### Ejercicios:
1: Reproduce literalmente el pasaje del texto sobre el regreso a la figura humana que comienza con "Sin duda, la" y sigue hasta "un universo propio.".
2: Prolonga el texto sobre el regreso a la figura humana a partir de su última oración.

------ Texto citado ------

Desde entonces, la necesidad de reflejar los vínculos del hombre con la naturaleza guió sus pasos y la búsqueda de una iconografía propia para expresarlos, pasó a ser el motivo central de sus indagaciones artísticas.  Al respecto ha confesado: “Por muchas críticas amables que había merecido mi giro hacia lo abstracto de comienzos de los sesenta, no lograba evitar que algo se agitara dentro de mí hasta hacerme sentir no encontrado…No sé si por influjo de la gráfica o porque la época era demasiado convulsa para mantenerse al margen incluso en la pintura, lo cierto es que hacia el año sesenta y cinco regresé la figura humana a mis lienzos, y con ella, un cierto discurso sobre su entorno.”

Sin duda, la forma como sus contemporáneos se plantearon la vuelta a la figuración, le ayudó a encontrar el camino que su capacidad de fabulación necesitaba para expresar sus personales preocupaciones y dar rienda suelta a su imaginación. Sin embargo, en sus experimentaciones orientadas a crear su propio repertorio formal, supo mantener su independencia respecto a otros modelos,  no obstante haberse nutrido de ellos como parte del desarrollo y actualización de sus lenguajes. Lejos de establecer una relación mimética con los autores de su preferencia, de ellos aprendió que el procedimiento a seguir era el de la creación de un universo propio.

------ Filas ------

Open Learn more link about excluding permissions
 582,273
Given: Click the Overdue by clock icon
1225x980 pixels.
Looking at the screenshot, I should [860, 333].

------

### Respuestas en orden:
1:
Sin duda, la forma como sus contemporáneos se plantearon la vuelta a la figuración, le ayudó a encontrar el camino que su capacidad de fabulación necesitaba para expresar sus personales preocupaciones y dar rienda suelta a su imaginación. Sin embargo, en sus experimentaciones orientadas a crear su propio repertorio formal, supo mantener su independencia respecto a otros modelos,  no obstante haberse nutrido de ellos como parte del desarrollo y actualización de sus lenguajes. Lejos de establecer una relación mimética con los autores de su preferencia, de ellos aprendió que el procedimiento a seguir era el de la creación de un universo propio.

2:
6

Se sabe que Sosa Bravo dejó de pintar en los setenta y no volvió a tomar el pincel hasta principios de los noventa;  un hecho que no puede ser ignorado, dadas las consecuencias que tuvo no sólo para su trayectoria, sino también para el arte cubano. En definitiva, fue su dedicación en ese lapso a la cerámica, lo que le imprimió  una dimensión hasta entonces no vista a esa manifestación en la historia del arte nacional, limitada por lo regular a la realización de platos y vasijas.

Resulta muy difícil explicar una decisión de esa naturaleza, sin tener en cuenta las circunstancias que desde el punto de vista social y personal  motivaron al artista a abandonar por tan largo espacio de tiempo la pintura, ámbito donde originalmente se expresó su vocación y su talento artístico; sobre todo si se tiene en cuenta que para fines de los años sesenta, como pintor tenía ya a su haber un  discurso visual con el que se le reconocía e identificaba. 

He escuchado no pocas veces manejar razones de índole personal para explicar esa decisión; como también atribuir la misma, a la falta de materiales que sobrevino a la crisis económica de los años setenta.

Es cierto que todavía en esa época sus condiciones de vida eran muy precarias. Temporada difícil cuando, junto a su madre, residía en un pequeño cuarto de Centro Habana  donde resultaba prácticamente imposible trabajar. Esa falta de espacio así como la necesidad de encontrar formas de supervivencia económica para el sostenimiento de la familia, quizás hayan sido los motivos que lo llevaron a frecuentar los talleres de gráfica y de cerámica, donde por entonces se ofrecían facilidades a los artistas para desarrollar su labor. 

Sin embargo, una renuncia como aquella no es posible sustentarla en razones de esa índole cuando, en definitiva, su vida había estado marcada por tantas carencias, no obstante las cuales había logrado encontrar su camino como artista.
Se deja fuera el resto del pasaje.